WORK INSTRUCTION →
Copy exactly the lines of the records below, and only those lines, beginning with the line that contains "Classes & Workshops (465, 243)" and ending with the line that contains "Handtied Bouquet (89, 724)".

DATA IN THIS EXERCISE →
+ + + +

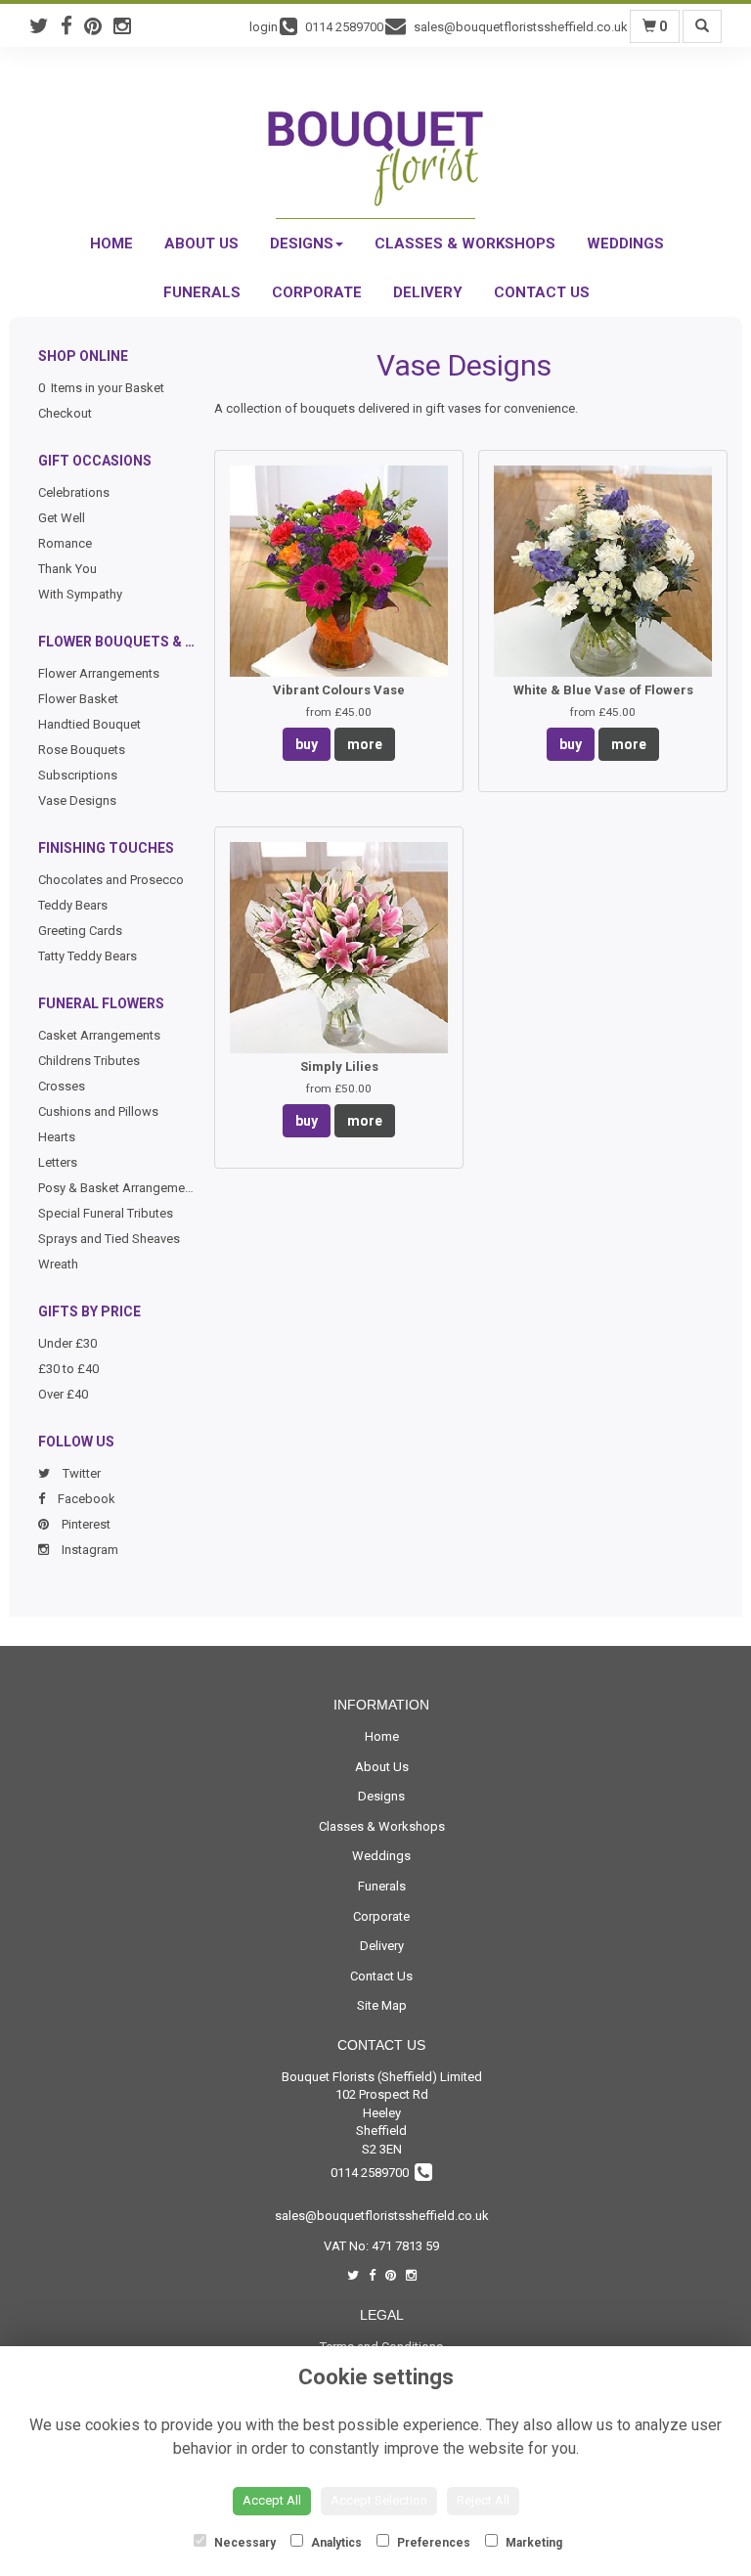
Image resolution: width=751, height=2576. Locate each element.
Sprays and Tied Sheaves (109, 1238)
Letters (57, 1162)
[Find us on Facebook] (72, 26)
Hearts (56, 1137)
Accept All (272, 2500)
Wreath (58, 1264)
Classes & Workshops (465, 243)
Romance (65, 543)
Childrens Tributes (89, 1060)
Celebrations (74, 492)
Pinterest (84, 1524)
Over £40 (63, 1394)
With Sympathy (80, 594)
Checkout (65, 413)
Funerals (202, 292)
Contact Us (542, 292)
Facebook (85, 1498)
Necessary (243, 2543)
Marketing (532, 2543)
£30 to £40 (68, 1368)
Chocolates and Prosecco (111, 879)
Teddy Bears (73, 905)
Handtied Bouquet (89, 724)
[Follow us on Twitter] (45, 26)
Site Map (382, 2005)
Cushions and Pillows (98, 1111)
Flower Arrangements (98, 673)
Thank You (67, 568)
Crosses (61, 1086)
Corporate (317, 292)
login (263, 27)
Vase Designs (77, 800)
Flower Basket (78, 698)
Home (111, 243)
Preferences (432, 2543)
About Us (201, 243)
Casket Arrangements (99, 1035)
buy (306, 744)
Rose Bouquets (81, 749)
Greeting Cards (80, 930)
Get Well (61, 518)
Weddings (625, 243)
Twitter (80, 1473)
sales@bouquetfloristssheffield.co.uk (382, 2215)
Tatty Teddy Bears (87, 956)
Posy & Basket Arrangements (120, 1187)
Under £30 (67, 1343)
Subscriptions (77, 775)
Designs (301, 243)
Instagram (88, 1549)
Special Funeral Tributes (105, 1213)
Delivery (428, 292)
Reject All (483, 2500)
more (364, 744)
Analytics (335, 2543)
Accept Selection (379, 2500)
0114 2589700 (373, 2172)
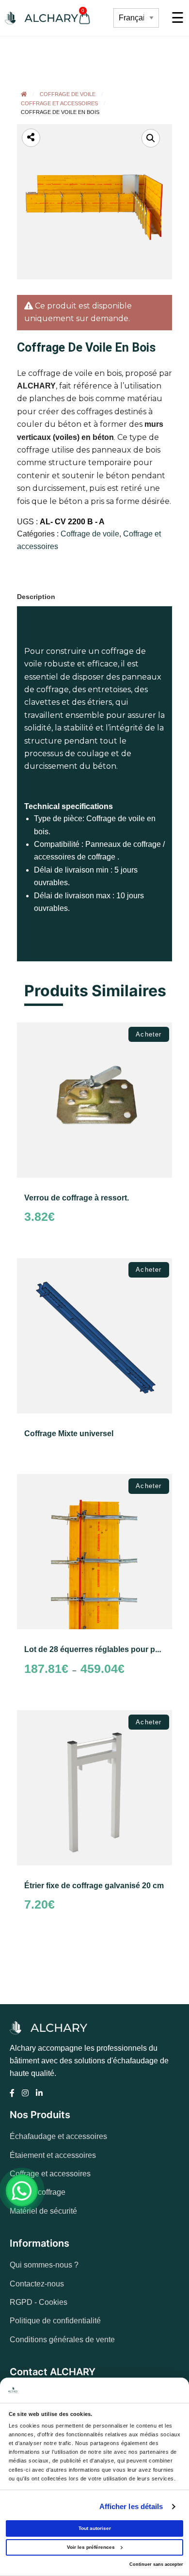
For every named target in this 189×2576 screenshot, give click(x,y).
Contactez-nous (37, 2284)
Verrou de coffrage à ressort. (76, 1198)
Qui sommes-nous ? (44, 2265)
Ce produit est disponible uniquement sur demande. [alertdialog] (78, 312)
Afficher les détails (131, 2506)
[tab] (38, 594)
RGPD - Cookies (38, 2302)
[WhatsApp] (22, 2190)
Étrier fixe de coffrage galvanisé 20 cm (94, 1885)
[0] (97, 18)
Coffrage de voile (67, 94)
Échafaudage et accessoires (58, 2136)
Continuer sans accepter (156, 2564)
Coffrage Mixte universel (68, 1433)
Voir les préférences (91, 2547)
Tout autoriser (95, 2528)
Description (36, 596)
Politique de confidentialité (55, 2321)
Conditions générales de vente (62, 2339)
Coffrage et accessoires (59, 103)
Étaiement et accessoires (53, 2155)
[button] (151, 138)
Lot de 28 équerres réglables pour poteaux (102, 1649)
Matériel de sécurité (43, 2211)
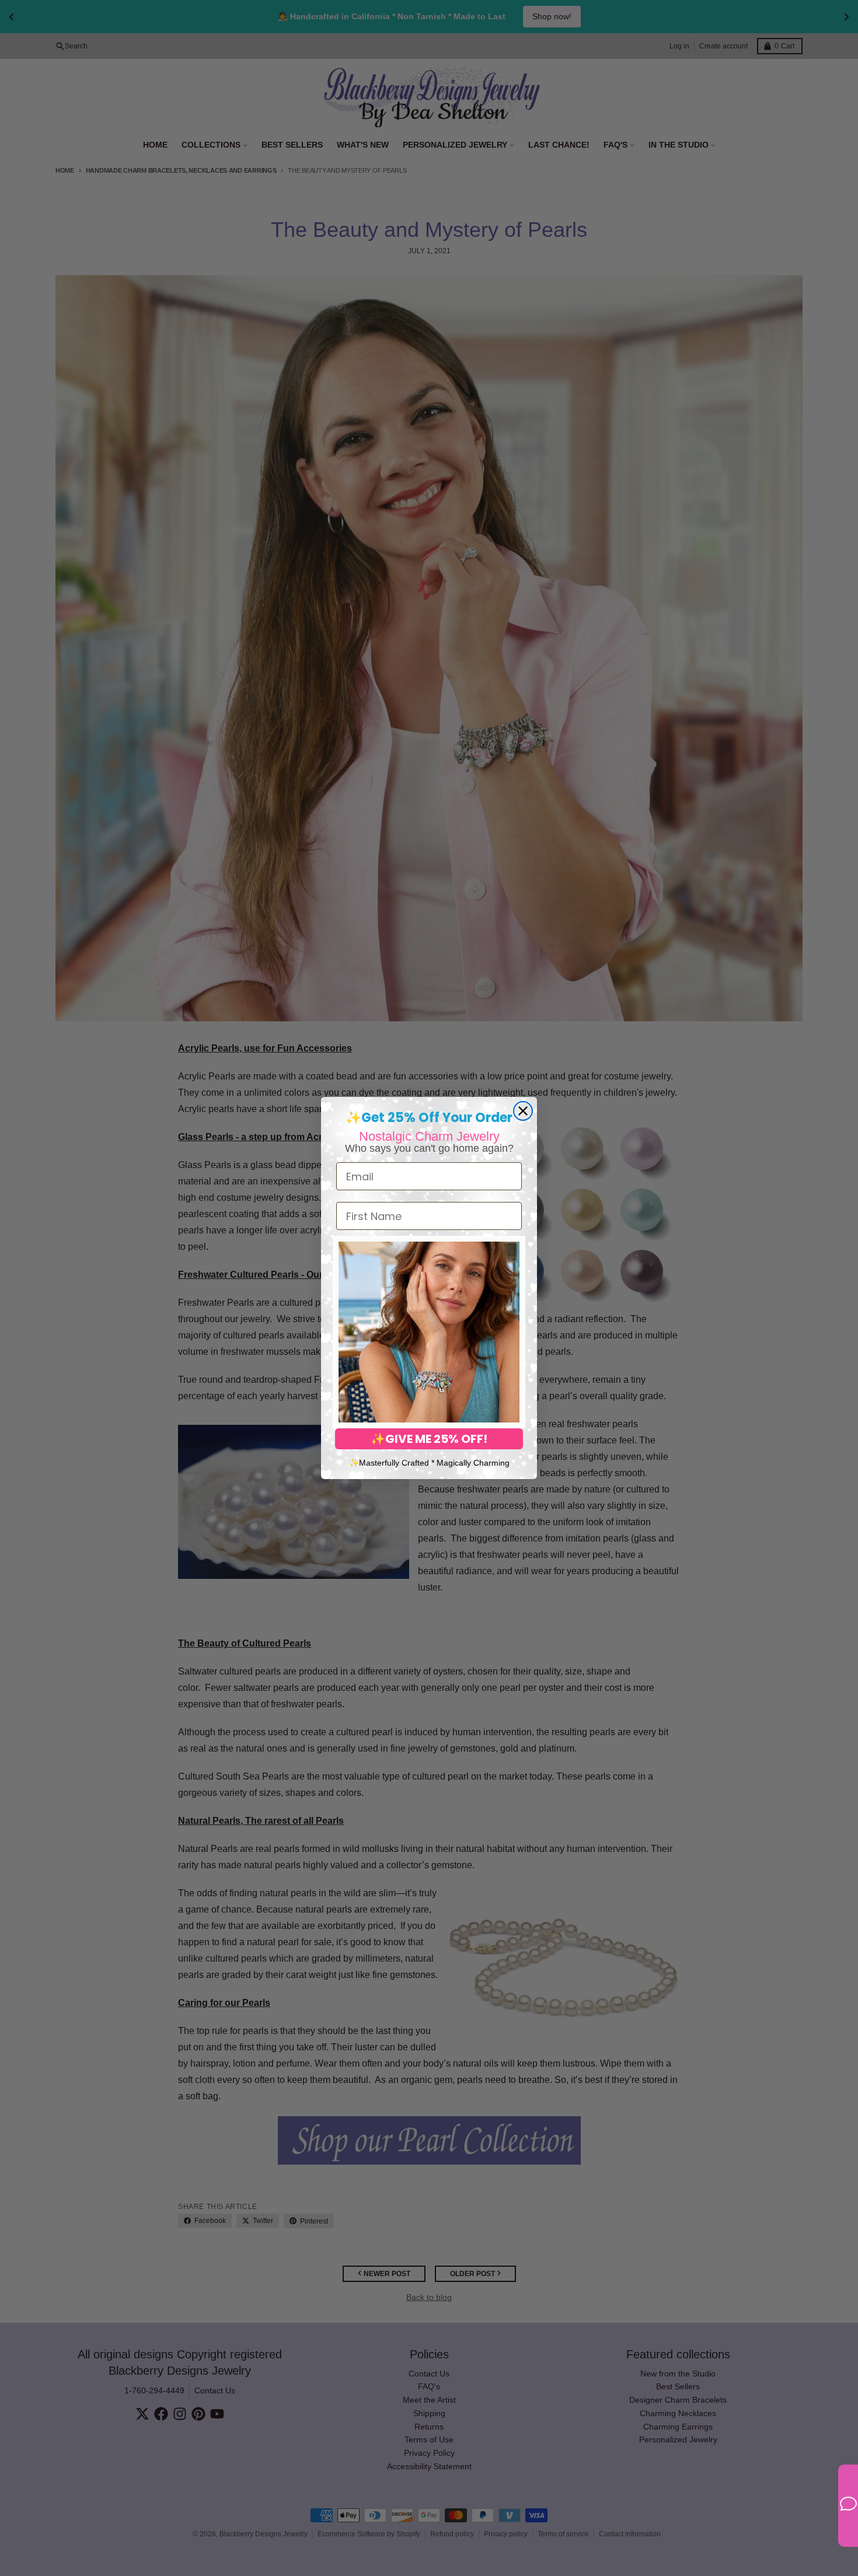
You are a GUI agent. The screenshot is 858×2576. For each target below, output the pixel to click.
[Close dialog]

+ + + +

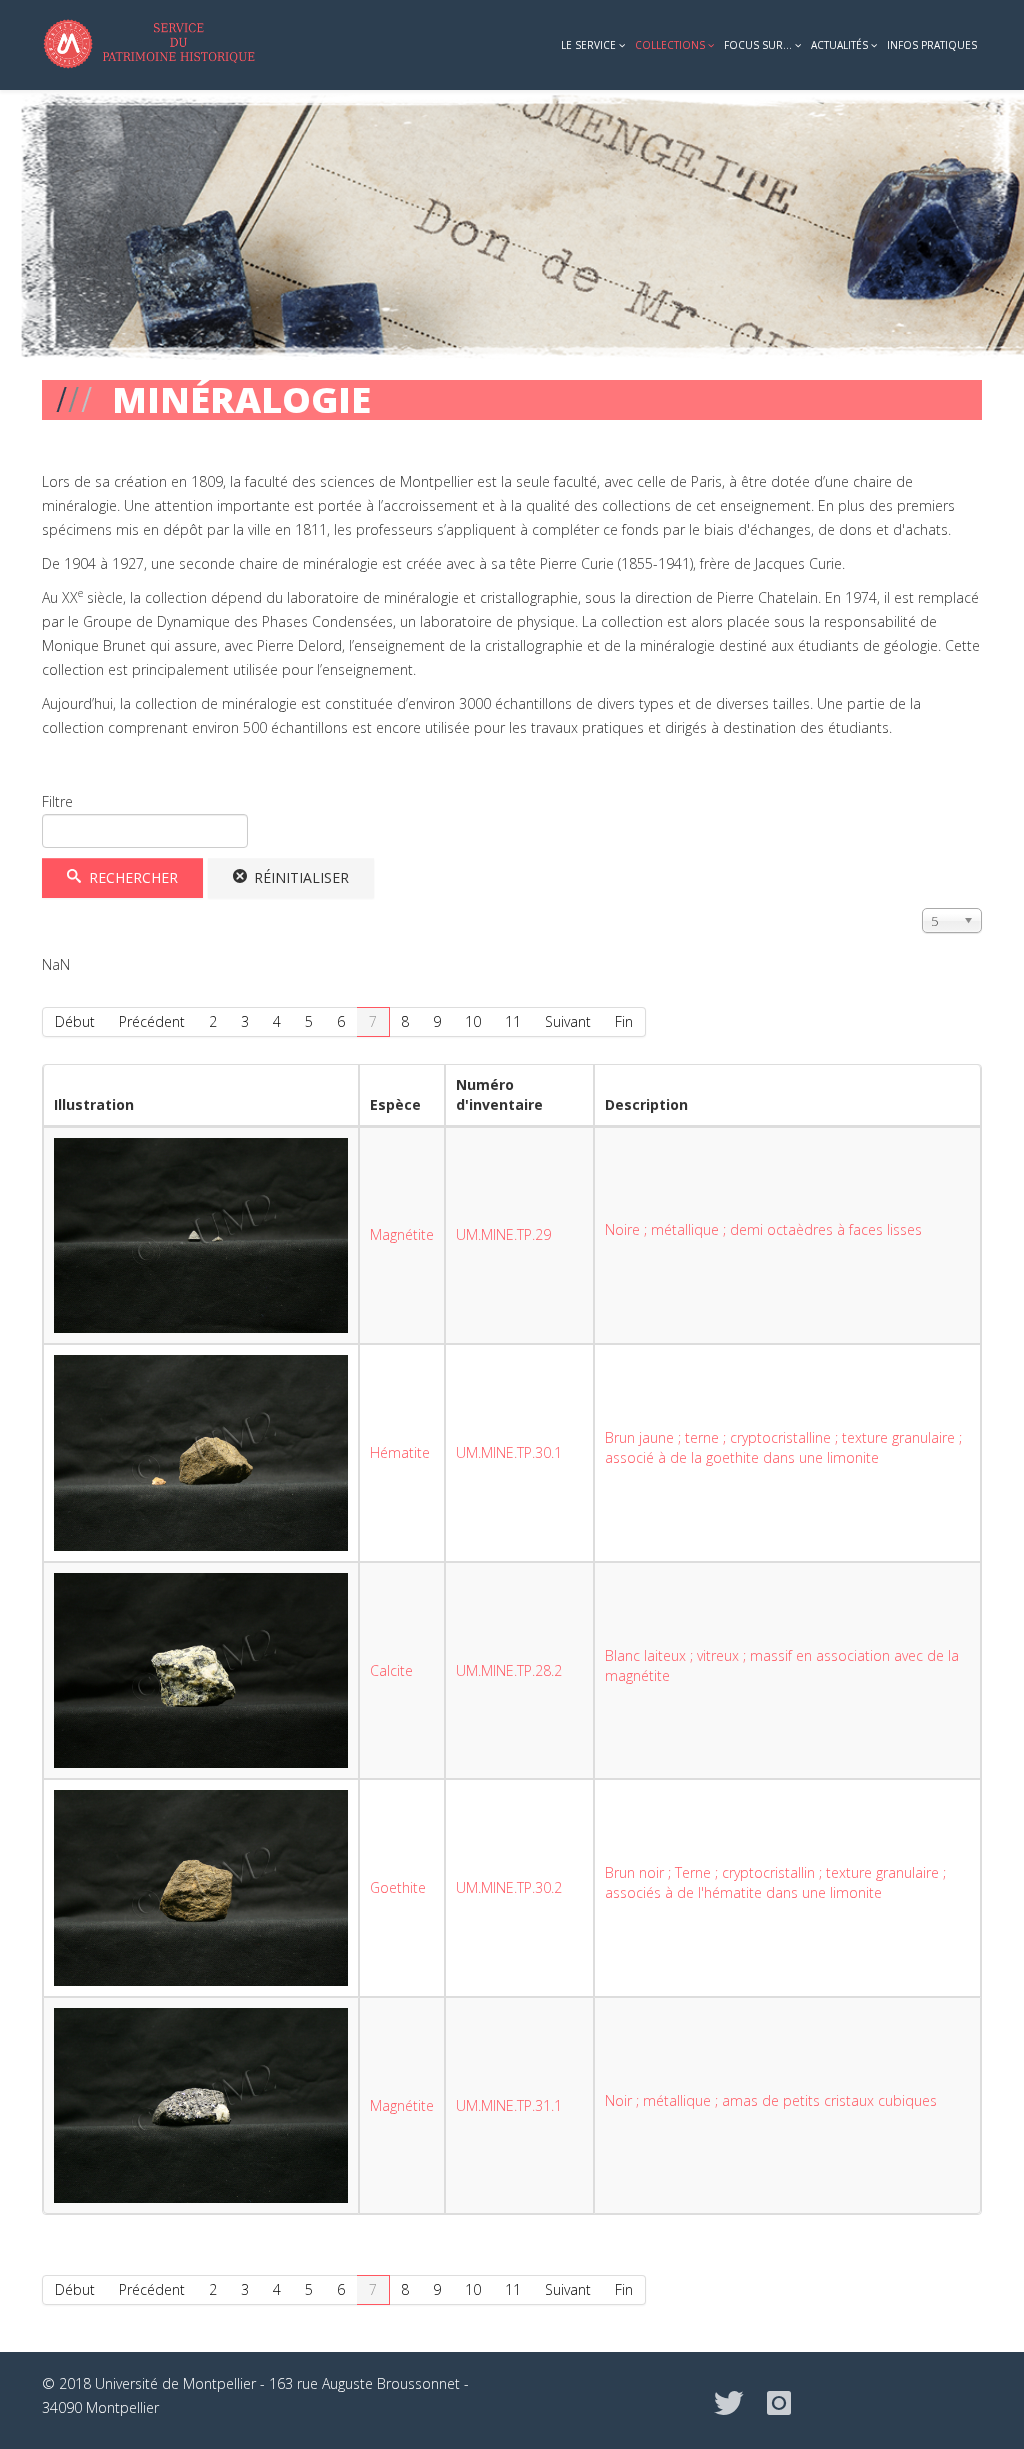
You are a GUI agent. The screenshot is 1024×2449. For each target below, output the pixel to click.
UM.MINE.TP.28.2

+ + + +

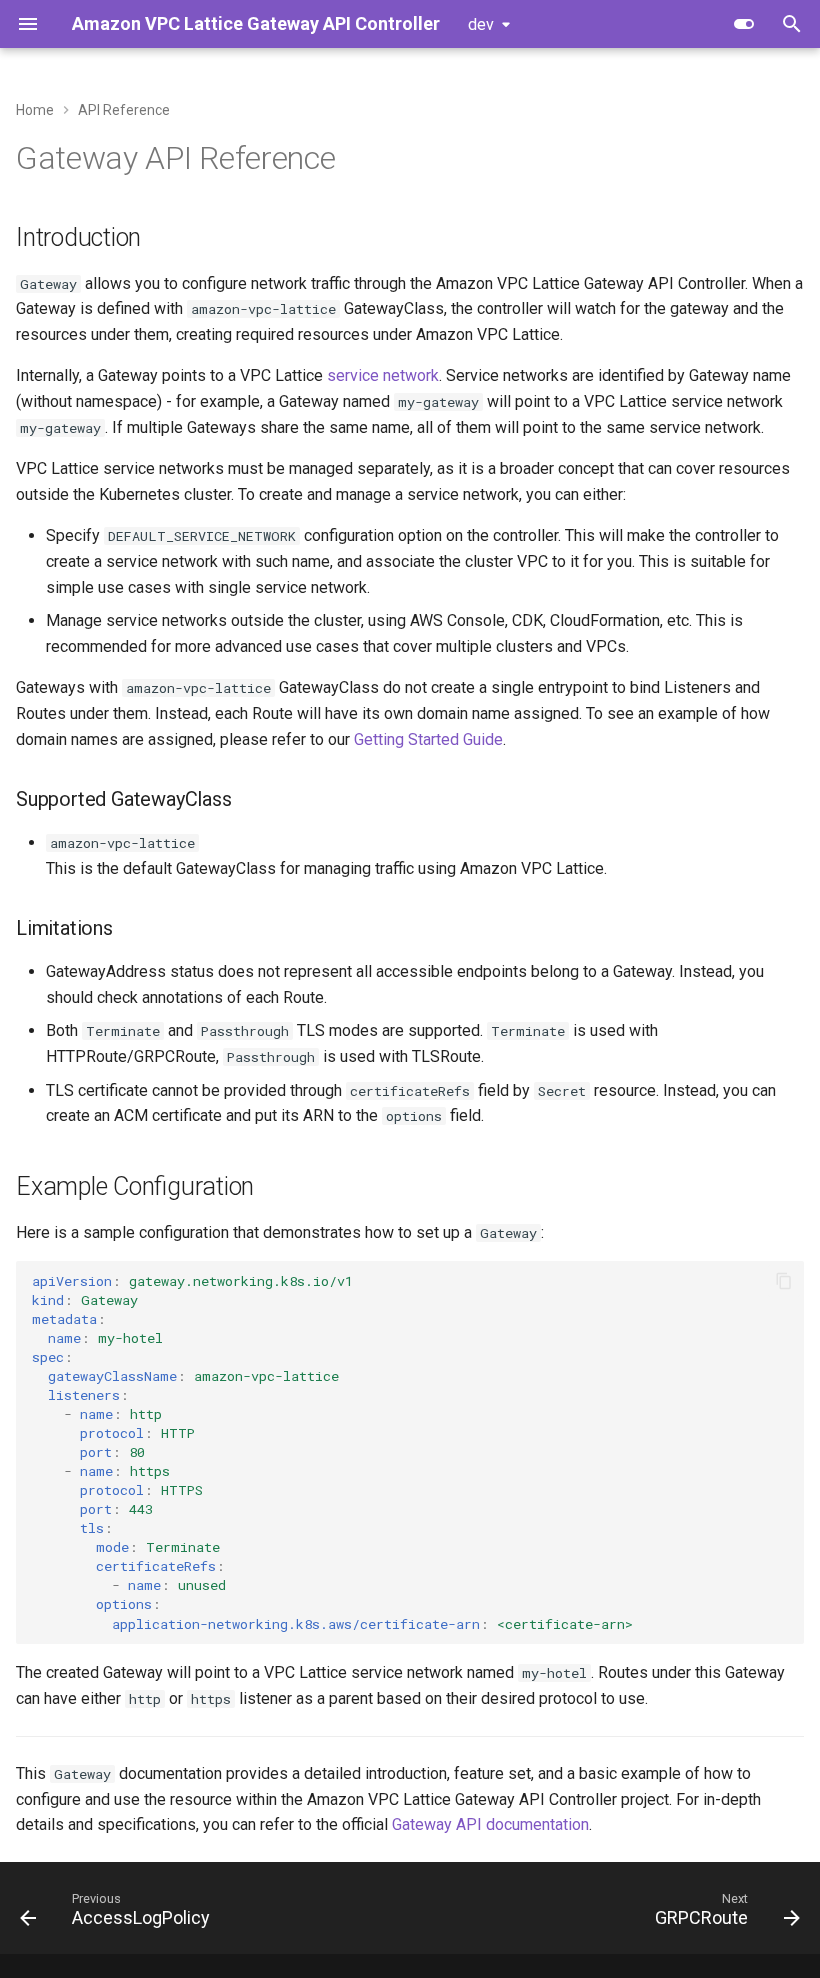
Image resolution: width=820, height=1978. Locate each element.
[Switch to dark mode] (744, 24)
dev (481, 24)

+ + + +

RESULT FOR THIS EXERCISE →
Classes & Workshops (465, 243)
Romance (65, 543)
Childrens Tributes (89, 1060)
Celebrations (74, 492)
Pinterest (84, 1524)
Over £40 (63, 1394)
With Sympathy (80, 594)
Checkout (65, 413)
Funerals (202, 292)
Contact Us (542, 292)
Facebook (85, 1498)
Necessary (243, 2543)
Marketing (532, 2543)
£30 to £40 (68, 1368)
Chocolates and Prosecco (111, 879)
Teddy Bears (73, 905)
Handtied Bouquet (89, 724)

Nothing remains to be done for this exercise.